Juken NZ looks to halve Gisborne mill staff in bid to drive profitability
By Rebecca Howard
Jan. 23 (BusinessDesk) - Juken New Zealand, a unit of Japan's WoodOne Ltd, is consulting workers at its Gisborne wood-processing mill on a plan that may see it halve the mill's workforce as it struggles to return to profitability in a highly competitive market.
The Juken mill at Matawhero opened in 1994 and employs some 200 full-time employees. It is one of four Juken mills and processes radiata pine to make solid wood and engineered wood products such as plywood, laminated veneer lumber and SLVL (veneer), mainly for the Japanese housing market.
Juken general manager Dave Hilliard said there’s been a significant drop in demand from Juken’s main export market in Japan for plywood and structural LVL building products in the past few years, which has seen these parts of Juken’s New Zealand processing business operating at a loss. To address that, Juken NZ wants to stop plywood and LVL production at the mill and scale back veneer manufacturing, cutting the factory's full-time workforce to about 100.

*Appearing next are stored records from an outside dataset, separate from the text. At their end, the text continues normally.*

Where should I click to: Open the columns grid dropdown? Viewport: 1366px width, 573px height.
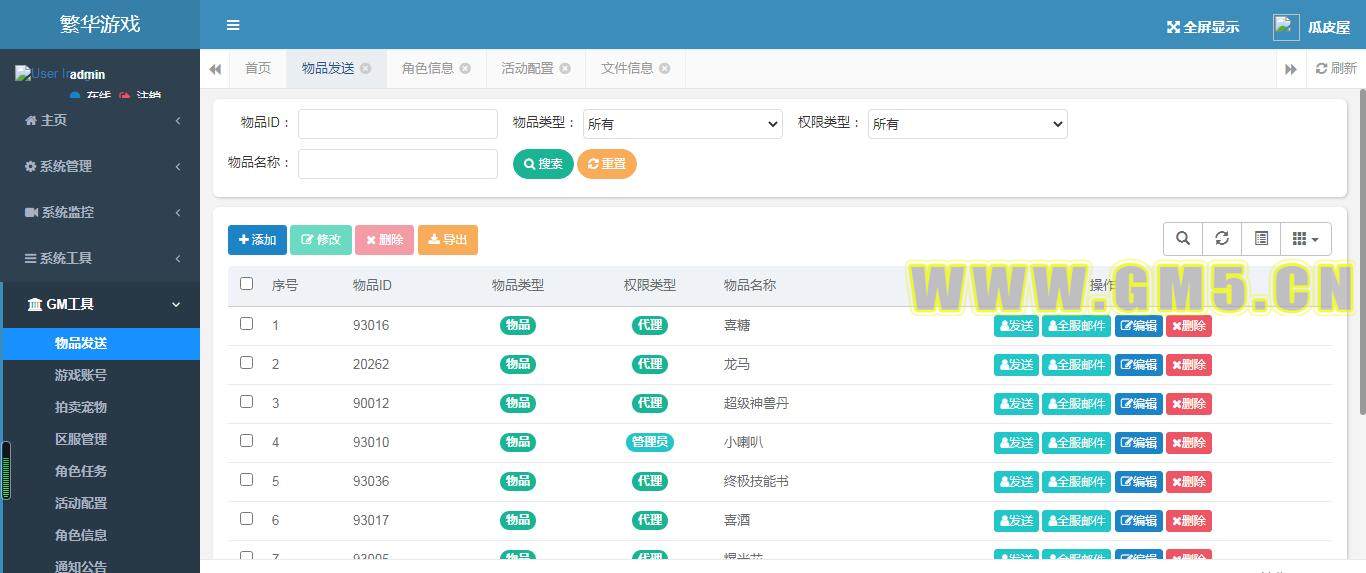click(1305, 238)
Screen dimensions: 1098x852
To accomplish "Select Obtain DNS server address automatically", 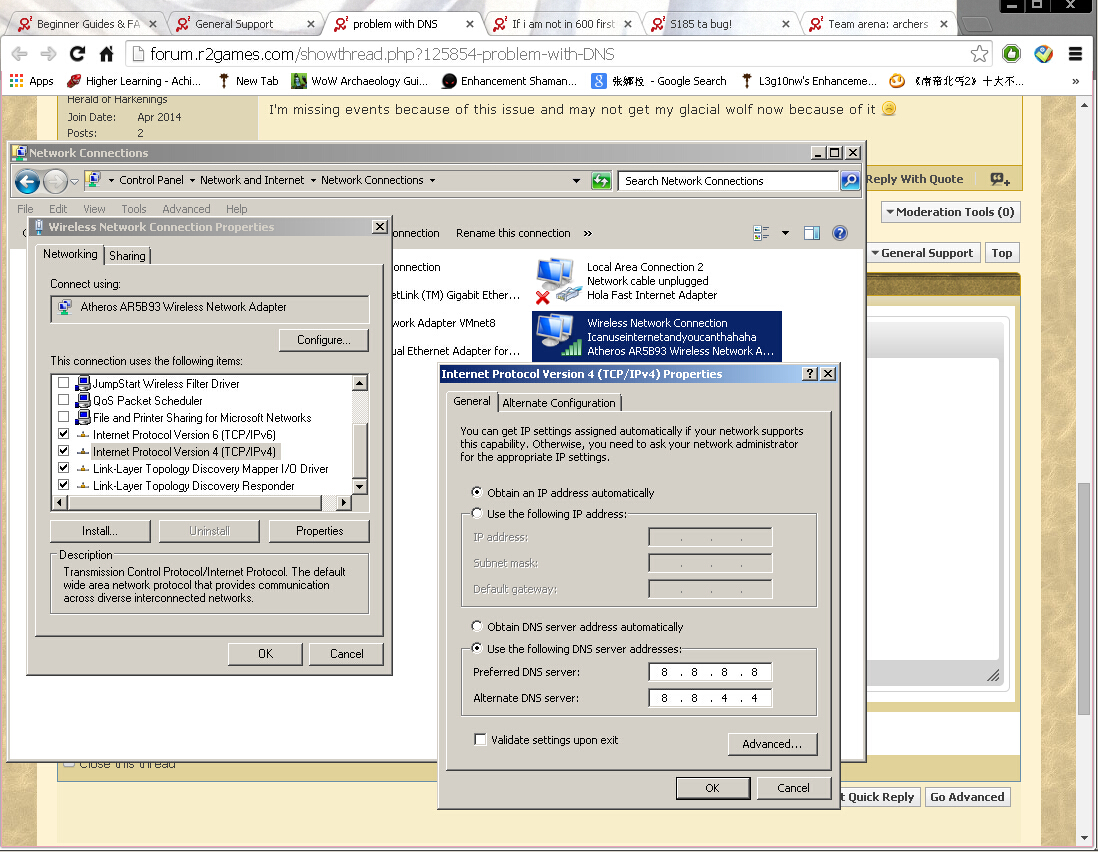I will 478,627.
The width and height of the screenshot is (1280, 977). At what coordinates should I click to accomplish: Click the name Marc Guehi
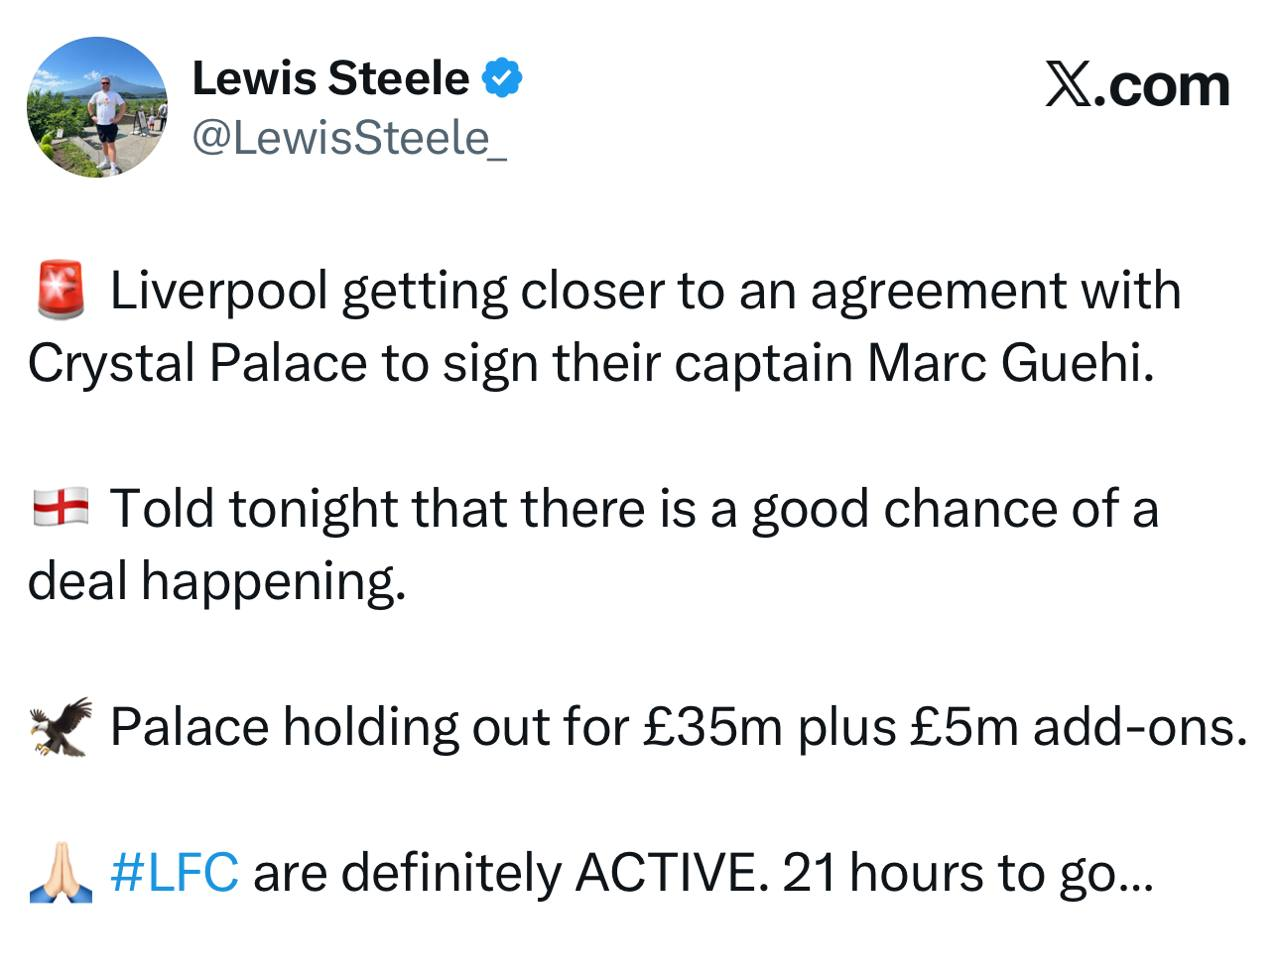tap(1009, 363)

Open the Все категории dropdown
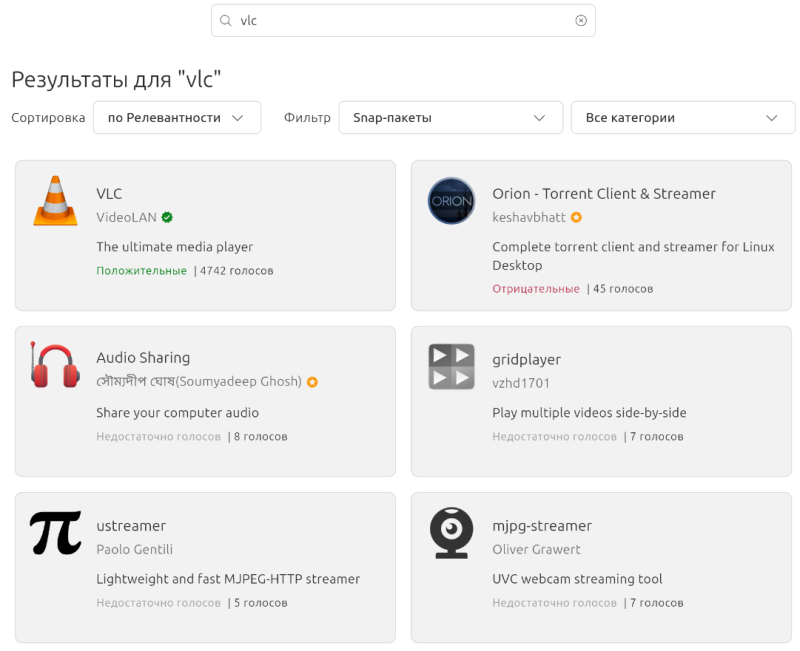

“The Japanese housing market has been in decline and future demand for these products is not expected to improve because of the ageing population in Japan," he said. He also said the company's plywood is increasingly unable to compete in the domestic and international markets against product out of large-scale wood processing plants from the likes of China and South America.

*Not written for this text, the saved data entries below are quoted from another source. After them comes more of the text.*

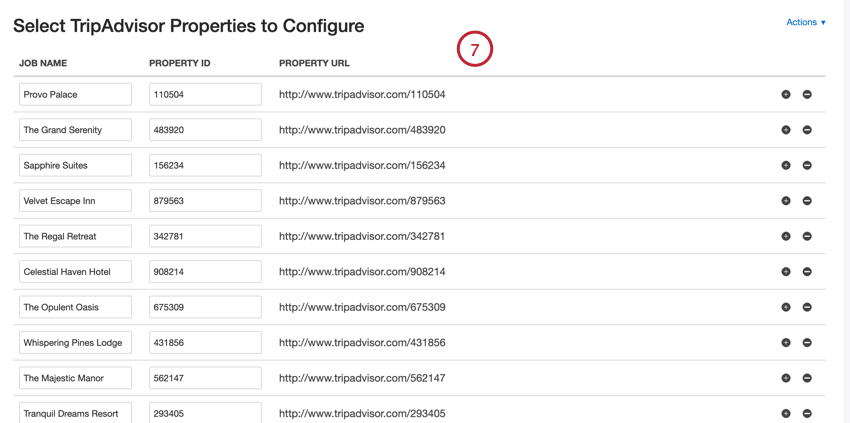The width and height of the screenshot is (850, 423).
Task: Click the minus icon for Whispering Pines Lodge
Action: [807, 343]
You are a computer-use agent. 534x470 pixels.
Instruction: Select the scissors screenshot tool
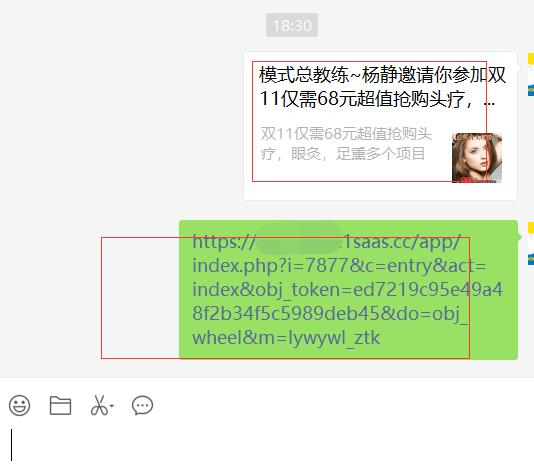(x=99, y=405)
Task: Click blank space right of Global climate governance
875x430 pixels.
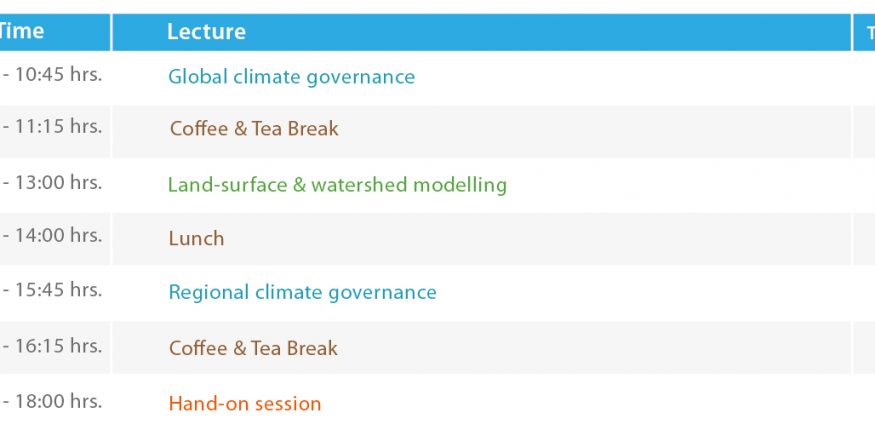Action: click(633, 77)
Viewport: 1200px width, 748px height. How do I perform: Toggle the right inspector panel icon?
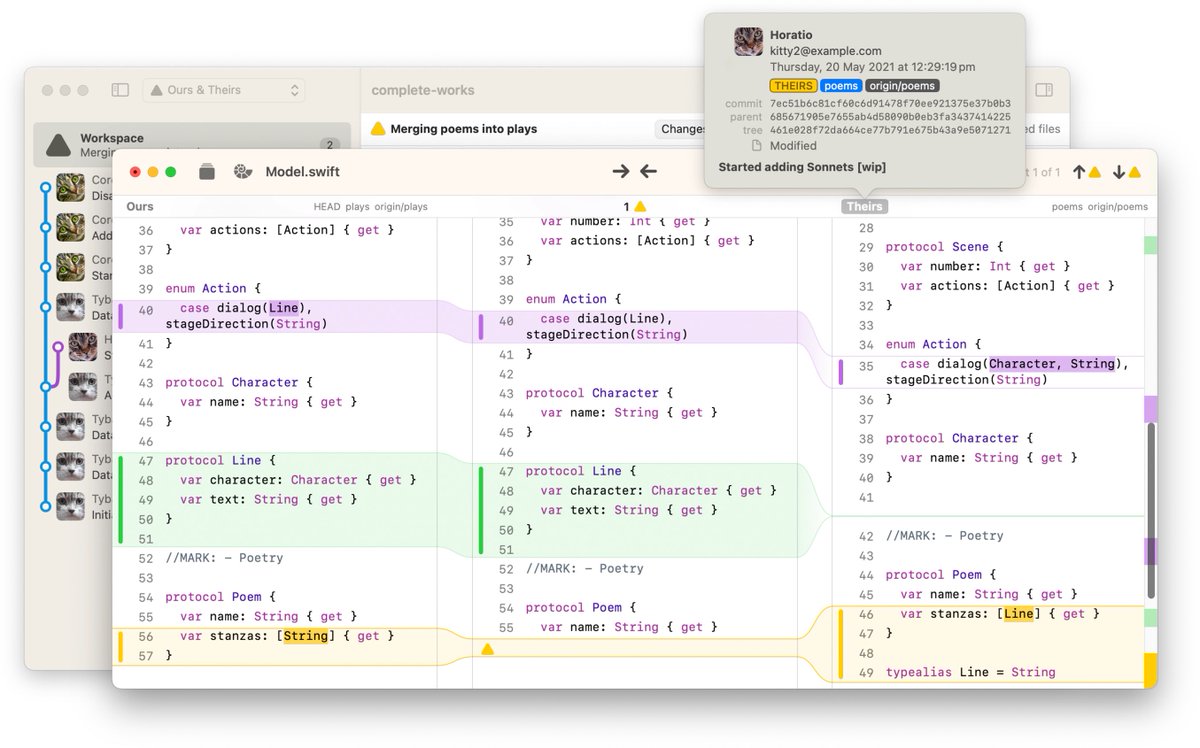click(1044, 90)
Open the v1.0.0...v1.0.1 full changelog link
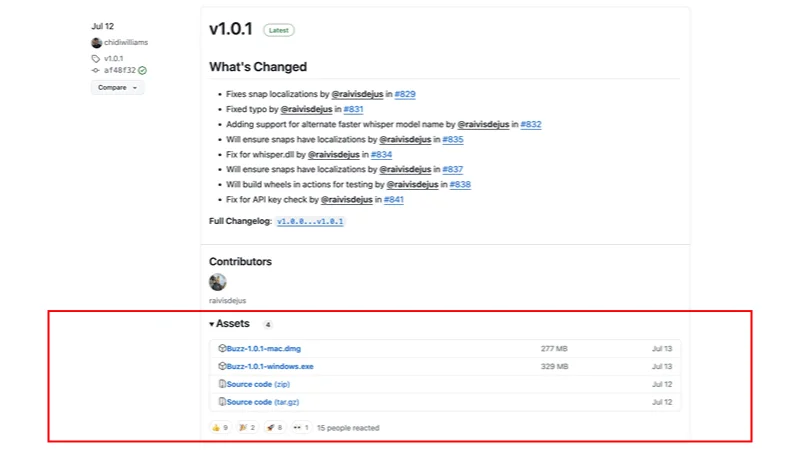The image size is (800, 450). click(x=310, y=221)
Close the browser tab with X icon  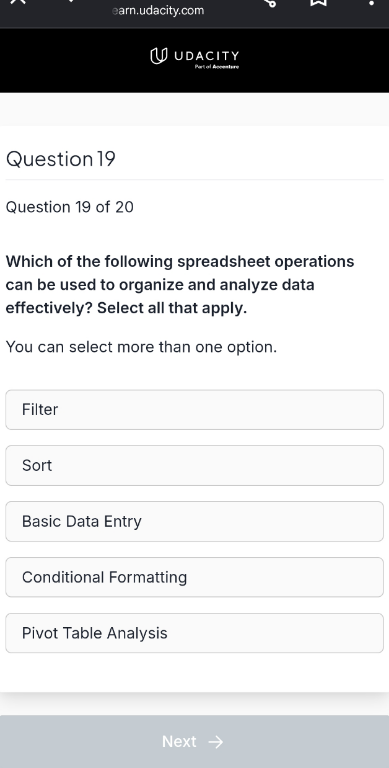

The latest accounts filed to the Companies Office show Juken NZ reported a profit of $31.1 million in the year ended March 31, 2017 on revenue of $220.4 million with the bottom line flattered by revaluation gains of almost $40 million and attracting a tax bill of $11.7 million. That compared to a profit of $5.4 million on revenue of $219.9 million in the 2016 financial year when revaluation gains were more muted. Gross profit was relatively flat in the 2017 year at $42.7 million, with a greater proportion of sales to related parties in the period.
Juken NZ's Hilliard said "significant investment would be required to increase to a scale to compete internationally. At this time, there’s just not the log or manufacturing volume of appropriate quality and price to justify that investment.”
The local holding company's $343.2 million of plant and machinery was valued at $58.3 million as at March 31, 2017 after accumulated depreciation and impairment charges.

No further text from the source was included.